See installation.md to install this code.

Ego4D-HCap Dataset

See datasets.md for the details and download the Ego4D-HCap Dataset.

Demo Notebook

First, download the pretrained models from this link. Then, you can extract three-levels of hierarchical captions from any video (e.g., assets/example.mp4) using our pretrained models as shown in demo.ipynb notebook.

Download or extract features

We utilize the video encoder of pretrained Dual-Encoder from LaViLa to extract features.
You can directly download the extracted features (~30 GB) from this link (coming soon).
Alternatively, you may extract the features on your own using the following steps.

  1. Download the pretrained video encoder using the following command.
wget https://dl.fbaipublicfiles.com/lavila/checkpoints/dual_encoders/ego4d/clip_openai_timesformer_base.baseline.ep_0003.pth
  1. Extract segment features.
bash scripts/extract_features_segments.sh
  1. Extract video features.
bash scripts/extract_features_videos.sh

Evaluate Pretrained Models

We provide our best model for both Video ReCap and Video ReCap-U.
Download the pretrained models from this link

  1. Evaluate Video ReCap.
bash scripts/eval_video_recap.sh
  1. Evaluate Video ReCap-U.
bash scripts/eval_video_recap_u.sh

You should get the following numbers.

ModelClip Caption<br>(C/ R/ M)Segment Description<br>(C/ R/ M)Video Summary<br>(C/ R/ M)Checkpoint
Video ReCap98.35/ 48.77/ 28.2846.88/ 39.73/ 18.5529.34/ 32.64/ 14.45download
Video ReCap-U92.67/ 47.90/ 28.0845.60/ 39.33/ 18.1731.06/ 33.32/ 14.16download

Train Video ReCap Model

We train our model on 8 V100 GPUs (32GB memory).
Video ReCap is a recursive model for hierarchical video captioning that uses captions generated at the previous level as input for the current hierarchy. We train Video ReCap utilizing the following curriculum learning strategy.
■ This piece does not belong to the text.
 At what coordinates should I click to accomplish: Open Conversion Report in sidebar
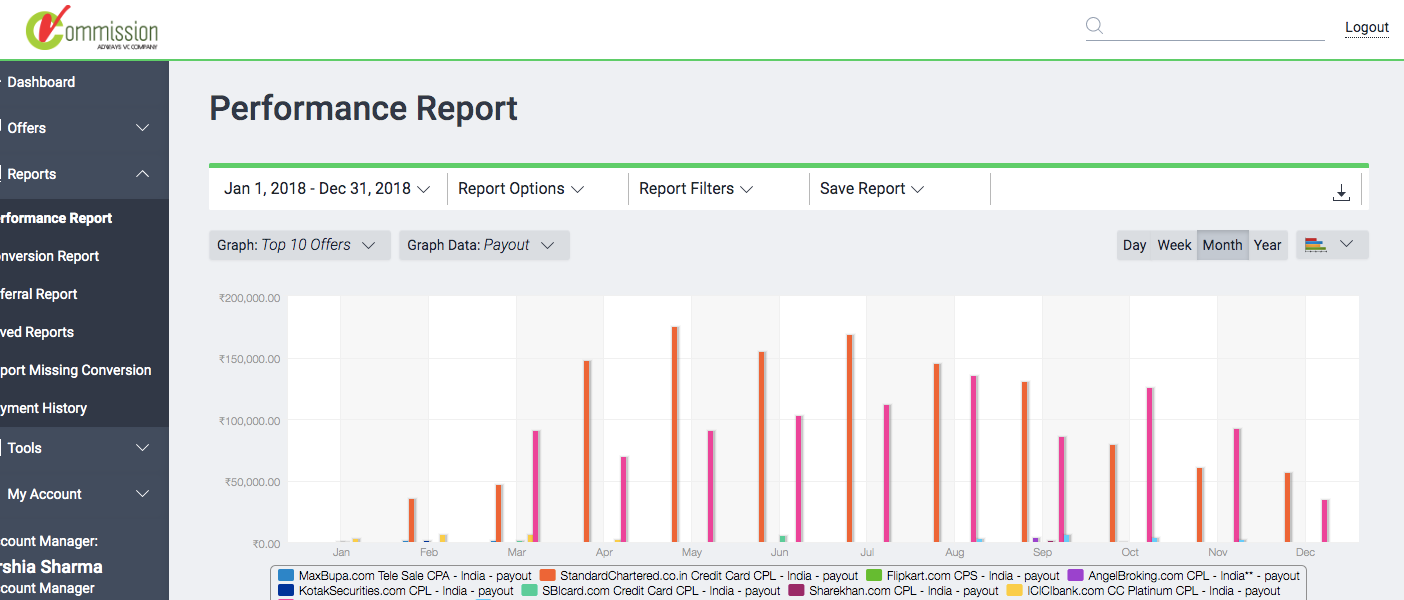pos(50,256)
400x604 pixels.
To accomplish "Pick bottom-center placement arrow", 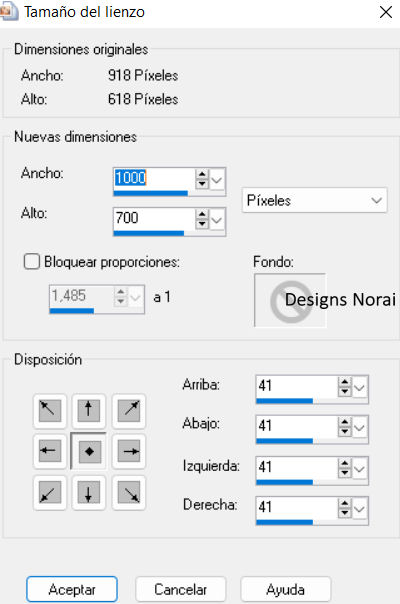I will (89, 493).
  1. Download pretrained Dual-Encoder from LaViLa using the following command.
mkdir pretrained_models
cd pretrained_models
wget https://dl.fbaipublicfiles.com/lavila/checkpoints/dual_encoders/ego4d/clip_openai_timesformer_base.baseline.ep_0003.pth
cd ..
  1. First, train for 5 epochs using the clip captions data.
bash scripts/run_videorecap_clip.sh
  1. Then extract captions at each 4 seconds interval for the whole video using the trained clip captioning model of step 1. Replace the 'captions_pred' of the train and val metadata using generated captions from appropriate time windows (See datasets.md for more details).
bash scripts/extract_captions.sh
  1. Initialize from Video ReCap clip checkpoint and train for 10 epochs using the segment descriptions.
bash scripts/run_videorecap_segment.sh
  1. Extract segment descriptions using the at each 180 seconds interval for the whole video using the trained clip captioning model of step 3. Replace the 'segment_descriptions_pred' of the train and val metadata using generated descriptions from appropriate time windows (See datasets.md for more details).
bash scripts/extract_segment_descriptions.sh
  1. Finally, initialize from Video ReCap segment checkpoint and train for 10 epochs using the video summaries.
bash scripts/run_videorecap_video.sh

Train Video ReCap-U Model

We train our model on 8 V100 GPUs (32GB memory).
While Video ReCap trains three different sets of trainable parameters for three hierarchies, Video ReCap-U trains only one set of trainable parameters. Following curriculum learning scheme with an alternate batching technique allows us to train a unified model and avoid catestrophic foregetting.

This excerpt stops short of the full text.